In response, the government agreed to issue necessary instructions to field officials, CAG added.
“Poor quality cows” that did not become pregnant during artificial insemination efforts and poor milk yield were the other deficiencies pointed out by the national auditor who said these impacted the very objectives of the scheme, of improving the economic status of poor rural women and increase the state’s milk productivity.
The Controller and Auditor General has pointed out that the much hyped free milch cow scheme of the Tamil Nadu government has failed with more than 700 cows dying in two years since its launch.
The CAG report said the State Government not only purchased the cows in haste, but also procured over-aged cattle which resulted in the death of 770 cows since July 2011 when the project was launched across the State. Procurement of 12,000 cows was targeted every year with direct involvement of beneficiaries with a requirement of 1,000 cows every month.
‘The Animal Husbandry Department has also failed to conduct periodic evaluation to indicate corrective measures for effective implementation of the scheme. In the absence of such mechanism, there were discrepancies in reporting of dead cows’, the CAG, which conducted its audit from 2011-2013 has said.

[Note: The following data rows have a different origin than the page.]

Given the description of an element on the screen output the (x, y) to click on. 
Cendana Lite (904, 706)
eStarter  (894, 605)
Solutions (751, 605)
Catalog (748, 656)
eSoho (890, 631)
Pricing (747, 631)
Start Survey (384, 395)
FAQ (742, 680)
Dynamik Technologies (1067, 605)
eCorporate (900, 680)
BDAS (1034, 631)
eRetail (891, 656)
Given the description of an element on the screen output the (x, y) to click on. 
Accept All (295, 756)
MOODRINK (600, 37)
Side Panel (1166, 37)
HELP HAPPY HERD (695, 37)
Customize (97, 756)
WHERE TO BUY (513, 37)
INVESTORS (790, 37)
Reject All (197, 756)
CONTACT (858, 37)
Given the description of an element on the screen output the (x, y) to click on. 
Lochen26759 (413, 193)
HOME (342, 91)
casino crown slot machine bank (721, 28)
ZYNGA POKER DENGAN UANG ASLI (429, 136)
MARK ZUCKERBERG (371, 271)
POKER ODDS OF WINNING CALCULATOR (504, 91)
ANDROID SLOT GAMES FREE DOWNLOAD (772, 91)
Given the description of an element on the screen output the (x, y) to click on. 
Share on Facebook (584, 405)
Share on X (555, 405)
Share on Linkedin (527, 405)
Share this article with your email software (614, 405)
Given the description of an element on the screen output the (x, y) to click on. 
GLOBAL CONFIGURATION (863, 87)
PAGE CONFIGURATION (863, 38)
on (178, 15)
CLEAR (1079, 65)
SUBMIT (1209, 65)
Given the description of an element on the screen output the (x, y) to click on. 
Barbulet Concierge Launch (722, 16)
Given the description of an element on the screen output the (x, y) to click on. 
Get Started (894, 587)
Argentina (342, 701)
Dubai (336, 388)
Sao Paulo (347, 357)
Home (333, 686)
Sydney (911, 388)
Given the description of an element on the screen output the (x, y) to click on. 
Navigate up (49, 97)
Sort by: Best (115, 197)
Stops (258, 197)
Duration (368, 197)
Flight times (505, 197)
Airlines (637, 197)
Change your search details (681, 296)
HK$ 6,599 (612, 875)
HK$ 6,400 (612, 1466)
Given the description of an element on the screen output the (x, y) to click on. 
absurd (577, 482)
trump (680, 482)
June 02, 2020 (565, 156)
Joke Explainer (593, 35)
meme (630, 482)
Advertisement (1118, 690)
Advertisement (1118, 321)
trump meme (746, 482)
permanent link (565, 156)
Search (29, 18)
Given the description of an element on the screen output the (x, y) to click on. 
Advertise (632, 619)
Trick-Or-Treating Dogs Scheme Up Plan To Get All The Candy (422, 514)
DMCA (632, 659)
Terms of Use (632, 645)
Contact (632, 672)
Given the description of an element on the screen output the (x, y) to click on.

The State government had proceeded with purchase of cows from cattle shandies in Andhra Pradesh, despite a report from the special teams which had stated that AP was not an ideal State for procurement of cross bred jersey cows for reasons such as non-availability of sufficient cross bred and lactating cows. ‘This resulted in distress purchase of poor quality/over-aged cows to achieve annual target’, the report said.
The purchase of cows has to be made after observing various parameters, including health status and milk yield for four to five days. This was done within one to two days in ten village panchayats in Tuticorin, Nagapattinam and Villupuram, indicating hasty and distress purchase, the report has noted.